> やること
下にあるアプローチショットの打ち方の文章を、最後の文のあとから続けて書いてください。

簡単なアプローチショットの打ち方をつかめれば、面白いようにピンに寄せることができて、スコアメイクがとても楽になります。
いろんなライからでも安定してピンに寄せることができる打ち方なので、是非マスターして、アプローチの達人を目指して下さい。
アプローチの達人に変身した友人の打ち方の極意
● 一番簡単な打ち方は『 ハンドジャストの減速打法 』
僕がゴルフのアドバイスしている友人の女性の中に、プロよりもうまいかもしれないアプローチショットの達人がいます。
その打ち方を名づければ、『 ハンドジャストの減速打法 』
その名の通り、ダウンスイングで減速するようにクラブヘッドをコントロールして、スタンスの中央でシャフトが垂直になるようにインパクトする打ち方。

> 記録の抜粋
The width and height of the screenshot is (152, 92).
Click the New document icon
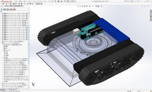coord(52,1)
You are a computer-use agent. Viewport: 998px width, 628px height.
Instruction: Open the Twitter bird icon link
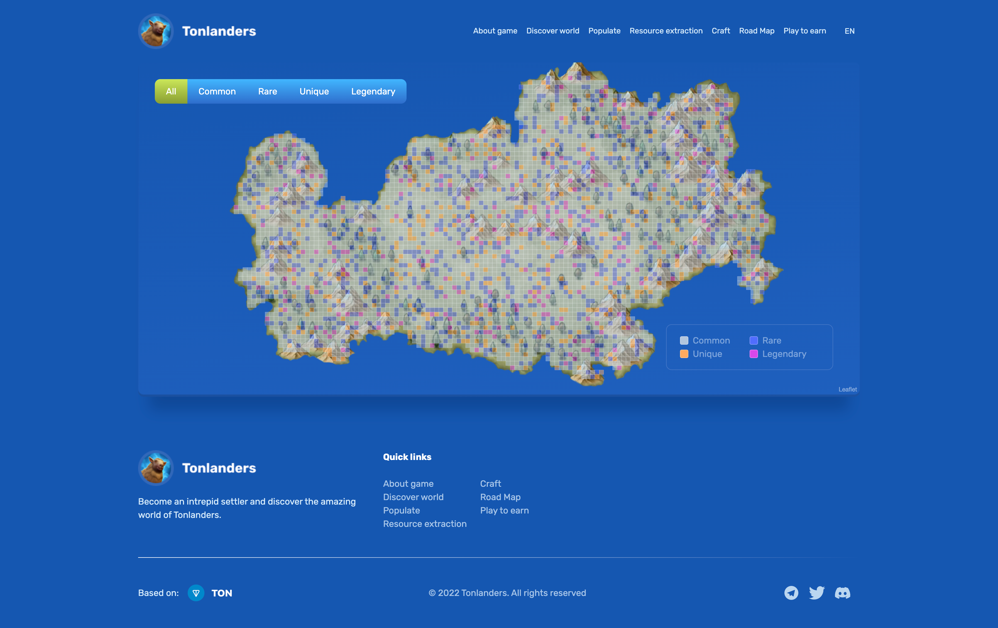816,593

> 回答
現在は世界のトップクラスも多用している打ち方なのですが、彼女はこの打ち方のみを活用して「 寄せワン 」を取りまくり、ベストスコア78で、年間アベレージが86という安定したプレーを続けています。
初めてのコースでも、悪コンデイションの中でも、安定して80台でラウンドを続けられる秘訣は、とにかくアプローチショットがうまいこと。
パワーがあるわけではないので、距離が届かずにパーオンが少ないかわりに、ハーフで「 寄せワン 」5回は当たり前、というくらいに寄せまくり、楽々とパーをキープしていきます。
この友人のゴルフライフは、練習は多くても週一回程度、ラウンドは年間30回程度。
それなのに、プロ並みのアプローチショットの成功率を誇っているのは、どんなライからでも『 ハンドジャストの減速打法 』に打ち方を絞っていることと、パーオンが少ないので必然的にアプローチショットの機会が多く、それが実戦練習になっていることも上達の要因になっています。
● 偶然から生まれた『 ハンドジャストの減速打法 』
この打ち方に気づいたのは偶然の産物でした。
この友人がまだ100を切るのに苦労していた頃、グリーン周りの深いラフからのアプローチショットを打ったところ、なぜかたまたまボールが「 フワリ 」と高く上がって、「 ポトリ 」とピンの脇に止まったのです。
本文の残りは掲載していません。